As a program manager I don’t get to write any production code. That’s probably a good thing. The only code I’m allowed to write for Visual Studio is the XML schema files that make up HTML and CSS Intellisense and validation. I update these files several times per month with the latest and greatest from the W3C and the browser vendors.

Just a few months ago, I coded up a feature for the new JSON editor that would give Intellisense for the $schema property. This was done in C#. After writing the feature I submitted it to code review and crossed my fingers hoping the developers would take the code. They did! It was a great personal achievement even though it was a very small feature.

So coding is not what I do most while at work, but I’ve been a developer my entire adult life, so I just can’t stop coding. I need coding projects. In the past year I’ve released a few websites, worked on some Visual Studio extensions and a number of open source contributions.

Web related:

Visual Studio extensions:

Open source contributions:

  • Grunt Launcher
    • Added support for Bower and npm
  • EditorConfig
    • Added syntax highlighting, Intellisense and validation
  • DartVS – a Dart editor for VS
    • Added syntax highlighting
  • Grunt-tv4 JSON Schema validator in node.js
    • Added support for BOM (byte order mark)
  • GitHub for Windows
    • Updates to the default .gitignore file
  • Contributed JSON Schema files for:
    • Swagger 2.0
    • resume.json
    • CoffeeLint
    • JSHint
    • JSON-LD

These things are all open source and combined they put me in the top 100 of the most active GitHub users (#94). So even if I don’t get to code much at work, I make up for it in my spare time. See all the projects on my GitHub profile.

The road ahead

As various pieces are coming together to form the next generation of web tooling, a lot is still to be done. One thing that’s on the top of my to-do list is to port Web Essentials to VS14. The approach we’re taking with Web Essentials is to bring it back to the basic features of extending the editing experience. This means that a lot of features will be removed.

We’re getting rid of all the node.js based tooling in Web Essentials, such as LESS/Sass/CoffeeScript compilers, minification, JSHint/JSCS integration etc. We are doing that because we’re taking a bet on Grunt/Gulp for those scenarios in VS14. One of the things we’ve learned by having those features in Web Essentials is that they are difficult to maintain, don’t have MSBuild/CI support, are not very flexible, are not cross-platform and error prone.

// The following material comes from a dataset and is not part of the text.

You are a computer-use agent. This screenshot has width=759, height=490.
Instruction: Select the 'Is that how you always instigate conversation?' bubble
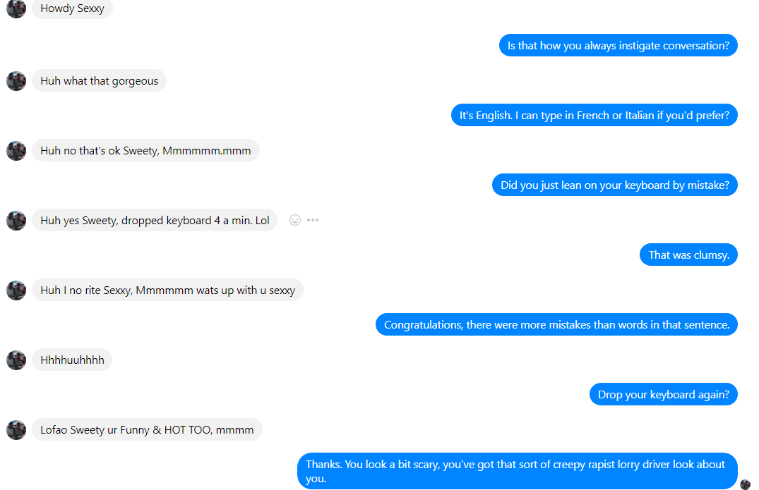(618, 45)
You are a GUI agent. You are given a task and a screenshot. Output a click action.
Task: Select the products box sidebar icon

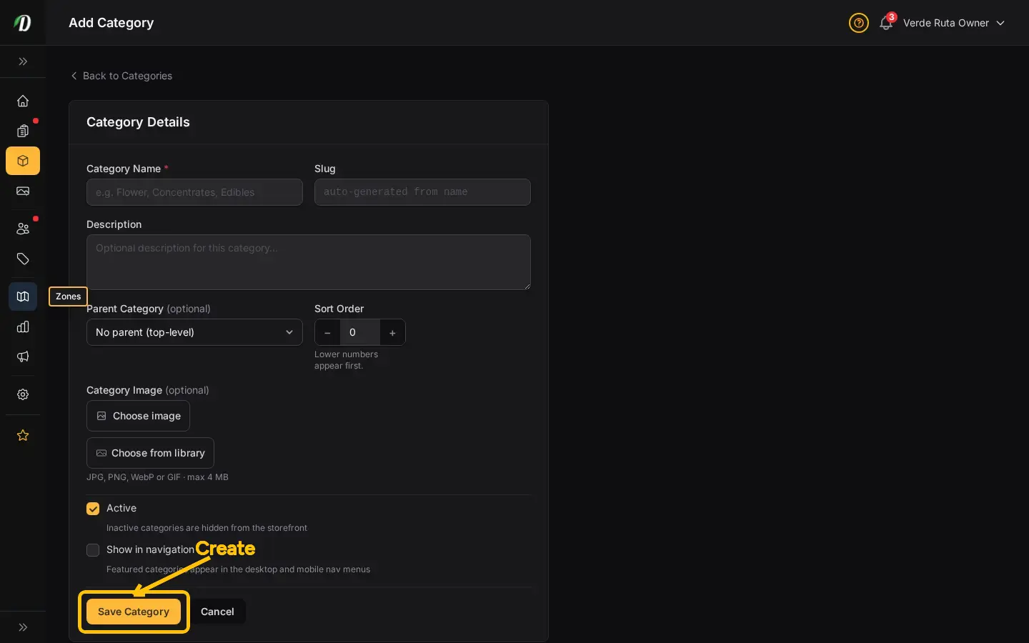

The rest of the web industry has adopted Grunt/Gulp to handle all these features, and they add all the flexibility that Web Essentials can’t. Removing all this from Web Essentials gives a much higher stability to Visual Studio as well. It will also shrink the extension from around 13MB down to around 800Kb.

Stability has been the top issue for Web Essentials 2013 and it’s my top priority to do something about it for the new version. Removing the node.js based features will address this issue.

We’re also looking into improving the Angular and Bootstrap story significantly in Visual Studio, both supporting the current versions but also making sure that Angular 2.0 is fully supported with Intellisense etc. It’s a big task. In Visual Studio 2013 Update 4 we already made modifications to improve the Angular experience. The HTML editor no longer complains about custom elements and attributes and the {{}} templating support has been reimplemented to be more flexible.

Right now is the most exciting time for me at Microsoft as a web developer. The new version of ASP.NET as well as Visual Studio is now mature enough for us to take web development to new heights and break into the future with renewed confidence.

I’m looking forward to Visual Studio 14 and I hope you’ll enjoy it too. It will be glorious.